• _CHALLENGE_
Return, unchanged, the lines of the listing starting at the line that contains "Click the Купить" and ending at the line that contains "I will coord(77,82).".

(Interface element records)
################

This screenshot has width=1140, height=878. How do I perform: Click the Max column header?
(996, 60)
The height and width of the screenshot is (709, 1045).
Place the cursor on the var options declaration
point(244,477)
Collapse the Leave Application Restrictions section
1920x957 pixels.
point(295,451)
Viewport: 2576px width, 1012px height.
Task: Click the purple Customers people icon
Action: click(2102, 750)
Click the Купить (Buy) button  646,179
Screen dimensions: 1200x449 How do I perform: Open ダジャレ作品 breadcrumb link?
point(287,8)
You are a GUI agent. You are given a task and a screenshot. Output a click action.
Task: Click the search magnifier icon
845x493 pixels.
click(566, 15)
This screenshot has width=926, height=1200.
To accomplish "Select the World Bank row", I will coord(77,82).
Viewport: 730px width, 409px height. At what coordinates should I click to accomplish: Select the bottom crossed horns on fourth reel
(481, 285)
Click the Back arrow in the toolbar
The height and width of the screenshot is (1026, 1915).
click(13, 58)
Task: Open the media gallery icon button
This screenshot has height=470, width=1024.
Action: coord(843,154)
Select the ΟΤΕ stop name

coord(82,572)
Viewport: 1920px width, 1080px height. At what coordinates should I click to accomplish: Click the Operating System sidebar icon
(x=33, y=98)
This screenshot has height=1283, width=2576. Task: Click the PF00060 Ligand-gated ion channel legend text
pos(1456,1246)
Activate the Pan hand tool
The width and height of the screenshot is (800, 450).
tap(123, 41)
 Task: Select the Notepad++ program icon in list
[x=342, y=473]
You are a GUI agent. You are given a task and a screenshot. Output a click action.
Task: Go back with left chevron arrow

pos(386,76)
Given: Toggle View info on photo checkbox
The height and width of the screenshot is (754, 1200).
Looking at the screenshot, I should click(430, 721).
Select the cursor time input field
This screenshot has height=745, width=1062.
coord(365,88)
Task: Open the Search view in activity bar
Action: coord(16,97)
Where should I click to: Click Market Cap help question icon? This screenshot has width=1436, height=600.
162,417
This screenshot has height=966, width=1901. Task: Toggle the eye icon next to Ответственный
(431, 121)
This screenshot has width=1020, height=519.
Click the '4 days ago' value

################

• _EXERCISE OUTPUT_
Click the Купить (Buy) button  646,179
Screen dimensions: 1200x449 How do I perform: Open ダジャレ作品 breadcrumb link?
point(287,8)
You are a GUI agent. You are given a task and a screenshot. Output a click action.
Task: Click the search magnifier icon
845x493 pixels.
click(566, 15)
This screenshot has width=926, height=1200.
To accomplish "Select the World Bank row", I will coord(77,82).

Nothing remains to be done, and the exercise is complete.